L’eau était si sombre que la surface du lac constituait un miroir presque parfait. Jonathan grimaça à la vue de son visage usé par la fatigue. Son teint blafard faisait ressortir d’autant plus ses cernes bleus sous ses yeux noirs. Il aurait aimé plonger dans le bassin qu’il imaginait glacé, en espérant ainsi stopper l’effet du temps sur ses traits. Mais le zèle du gardien l’avait marqué. Il se contenta de se gratter la tête et d’arracher au passage un cheveu blanc trop visible à son goût. Il avait pourtant entendu dire qu’il ne fallait surtout pas y toucher, sinon cela empirait. Peut-être qu’il finirait bientôt comme Henry Castel, avec la boule à zéro. Le lieutenant soupira, dépité à l’idée des quarante balais qui avaient filé. Combien de temps allait-il tenir à ce rythme ? Il se tuait à la tâche sans être sûr de la raison qui le poussait.
Ils débouchèrent sur une plage de sable noir. Leurs lourdes chaussures de randonnée s’enfonçaient sur ce nouveau terrain instable. Mais ils en rirent, heureux d’être enfin arrivés et de pouvoir poser une bonne fois pour toutes leur sac à terre. Loïc tomba à genoux, face aux eaux sombres du lac des Cendres. Julia se hâta de libérer ses pieds endoloris dans l’idée d’aller les tremper.
Ils étaient si envoûtés par le paysage volcanique qu’ils ne remarquèrent pas la bâtisse en bois rouge derrière eux dans le renfoncement de la forêt.

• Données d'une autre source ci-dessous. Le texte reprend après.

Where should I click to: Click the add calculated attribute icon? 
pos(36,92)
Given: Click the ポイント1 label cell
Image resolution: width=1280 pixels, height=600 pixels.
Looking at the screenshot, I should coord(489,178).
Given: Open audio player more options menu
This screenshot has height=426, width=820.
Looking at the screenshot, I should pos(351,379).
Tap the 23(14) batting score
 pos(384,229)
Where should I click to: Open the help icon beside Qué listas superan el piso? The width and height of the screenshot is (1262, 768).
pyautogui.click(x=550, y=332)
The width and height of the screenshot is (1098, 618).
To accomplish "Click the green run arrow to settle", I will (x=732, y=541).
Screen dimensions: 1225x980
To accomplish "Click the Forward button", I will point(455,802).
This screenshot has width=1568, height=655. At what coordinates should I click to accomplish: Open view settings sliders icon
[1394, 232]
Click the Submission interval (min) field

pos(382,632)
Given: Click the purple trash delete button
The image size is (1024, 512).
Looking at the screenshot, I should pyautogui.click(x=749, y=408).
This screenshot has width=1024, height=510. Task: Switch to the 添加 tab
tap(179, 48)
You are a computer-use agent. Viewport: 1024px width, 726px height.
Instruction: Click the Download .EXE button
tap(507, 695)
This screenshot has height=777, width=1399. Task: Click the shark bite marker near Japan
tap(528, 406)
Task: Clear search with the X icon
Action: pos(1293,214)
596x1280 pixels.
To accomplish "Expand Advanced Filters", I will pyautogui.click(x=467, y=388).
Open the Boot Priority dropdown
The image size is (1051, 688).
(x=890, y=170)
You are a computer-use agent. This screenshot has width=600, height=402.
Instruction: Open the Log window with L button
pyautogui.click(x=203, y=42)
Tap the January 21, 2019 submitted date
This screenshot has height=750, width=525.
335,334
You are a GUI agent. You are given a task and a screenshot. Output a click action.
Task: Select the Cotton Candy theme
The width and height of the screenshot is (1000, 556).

Ils n’avaient d’yeux que pour la surface lisse et sombre, et ils ne virent donc pas non plus l’épaisse silhouette qui les observait de l’une des fenêtres du cabanon. Cette dernière disparut en silence sous un rideau. Au même moment, le soleil finit de glisser derrière l’imposant volcan Montcineyre qui dominait le bassin, plongeant Loïc et Julia dans l’ombre. Jamais le lac des Cendres n’avait aussi bien porté son nom.